Physics Scheme Development Guide¶

Overview¶

This guide provides a comprehensive workflow for developing new physics schemes in CECE. Physics schemes are pluggable modules that compute or modify emissions based on meteorological inputs. CECE provides a scientist-friendly framework that abstracts away ESMF complexity and enables focus on physics implementation.

Physics Scheme Lifecycle¶

Every physics scheme in CECE follows a three-phase lifecycle:

1. Initialize Phase¶

Called once during model initialization. Use this phase to: - Read configuration parameters from YAML - Validate parameters and check for errors - Pre-compute lookup tables or coefficients - Register diagnostic fields - Allocate any internal data structures

Key Points: - Called before the first Run phase - Configuration is immutable after Initialize - Errors should be reported with descriptive messages - Pre-computation here improves Run phase performance

2. Run Phase¶

Called once per time step. Use this phase to: - Resolve input fields from meteorology - Resolve output fields to be computed or modified - Execute Kokkos kernels for physics computation - Mark modified fields for device-to-host synchronization

Key Points: - Must be efficient (called many times) - All computation should use Kokkos for performance portability - Avoid I/O or blocking operations - Field handles are cached to avoid redundant lookups

3. Finalize Phase¶

Called once during model shutdown.

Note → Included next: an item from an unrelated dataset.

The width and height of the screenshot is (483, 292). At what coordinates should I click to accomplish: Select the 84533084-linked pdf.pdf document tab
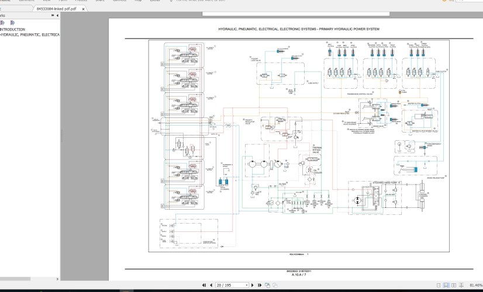tap(56, 9)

Use this phase to: - Release allocated resources - Flush any pending I/O operations - Clean up temporary data structures

Key Points: - Called after the last Run phase - Should be quick (model is shutting down) - BasePhysicsScheme provides a default no-op implementation

Getting Started¶

Prerequisites¶

Before developing a physics scheme, ensure you have: - CECE source code checked out - JCSDA Docker environment set up (see AGENTS.md) - Python 3.6+ with jinja2 and pyyaml installed - Basic understanding of Kokkos and ESMF concepts

Quick Start Example¶

Here's a minimal physics scheme that computes emissions from temperature:

// include/cece/physics/cece_my_scheme.hpp
#ifndef CECE_MY_SCHEME_HPP
#define CECE_MY_SCHEME_HPP

#include "cece/physics_scheme.hpp"

namespace cece {

class MyScheme : public BasePhysicsScheme {
public:
    void Initialize(const YAML::Node& config, CeceDiagnosticManager* diag_manager) override;
    void Run(CeceImportState& import_state, CeceExportState& export_state) override;
};

}  // namespace cece
#endif

// src/physics/cece_my_scheme.cpp
#include "cece/physics/cece_my_scheme.hpp"
#include "cece/cece_physics_factory.hpp"

namespace cece {

static PhysicsRegistration<MyScheme> register_my_scheme("my_scheme");

void MyScheme::Initialize(const YAML::Node& config, CeceDiagnosticManager* diag_manager) {
    BasePhysicsScheme::Initialize(config, diag_manager);
    // Read parameters from config
}

void MyScheme::Run(CeceImportState& import_state, CeceExportState& export_state) {
    auto temperature = ResolveImport("temperature", import_state);
    auto emissions = ResolveExport("emissions", export_state);

    if (temperature.data() == nullptr || emissions.data() == nullptr) return;

    int nx = emissions.extent(0);
    int ny = emissions.extent(1);
    int nz = emissions.extent(2);

    Kokkos::parallel_for(
        "MySchemeKernel",
        Kokkos::MDRangePolicy<Kokkos::DefaultExecutionSpace, Kokkos::Rank<3>>(
            {0, 0, 0}, {nx, ny, nz}),
        KOKKOS_LAMBDA(int i, int j, int k) {
            emissions(i, j, k) = temperature(i, j, k) * 0.001;
        });

    Kokkos::fence();
    MarkModified("emissions", export_state);
}

}  // namespace cece

Scheme Generator Workflow¶

The CECE scheme generator automates the creation of physics scheme scaffolding from YAML configuration files.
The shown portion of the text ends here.